N_Fiddledog N_Fiddledog:
What did I miss?
The facts.
$1:
Written mostly on parchment and partly on papyrus, the scrolls number about 900 manuscripts in all and mouldered undisturbed for roughly 20 centuries until their accidental discovery in 1947 by a young Bedouin Arab.
The timing of the find all but coincided with the establishment of Israel as an independent state and struck a deeply resonant chord among Jews, for the scrolls themselves, as well as their content and their origins, seemed to confirm an ancient Jewish bond with the Holy Land, reaching back to the destruction of the second Jewish temple in 70 AD – and beyond.
"The discovery of the Dead Sea Scrolls represents a turning point in the study of the history of the Jewish people in ancient times," explains a passage of text on the website of the Israel Museum, which nowadays provides a permanent home for the scrolls, "for never before has such a literary treasure of such magnitude come to light."
The caves containing the scrolls were located near Qumran, in what is now the Palestinian West Bank.
Beginning in 1947, and for nearly a decade, experts from the Rockefeller Museum in East Jerusalem, the Jordanian Department of Antiquities, and the École biblique et archéologique française excavated the caves and salvaged the scrolls, only a few of which were found whole. The rest were scattered into thousands of fragments.
Written mainly in Hebrew, and partly in Aramaic and Greek, the scrolls include about 200 copies of portions of the Jewish Bible.
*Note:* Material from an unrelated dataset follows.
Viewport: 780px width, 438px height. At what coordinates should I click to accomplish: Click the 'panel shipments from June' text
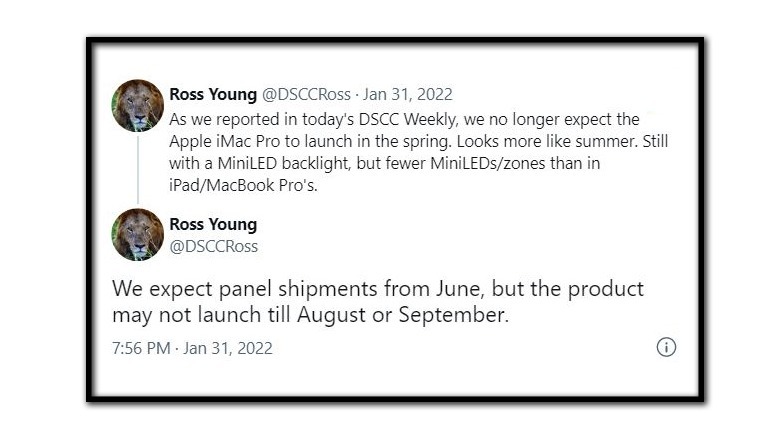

At first, the scrolls were housed in the Rockefeller Museum in East Jerusalem, which was under Jordanian control at the time.
After the 1967 Six Day War, however, Israel unilaterally absorbed the eastern sections of the city, an act most Western nations – including Canada – regard as illegal under international law. The Israelis removed the scrolls from East Jerusalem and took them to the western city, where they remain.
According to Shor at the Israel Antiquities Authority, portions of the scrolls frequently have been put on display in other countries – including the United States, Britain, Switzerland, Germany, and Australia – over the past 10 years or so.
Plundered art treasure should go back to their rightful owners, a precedent well established.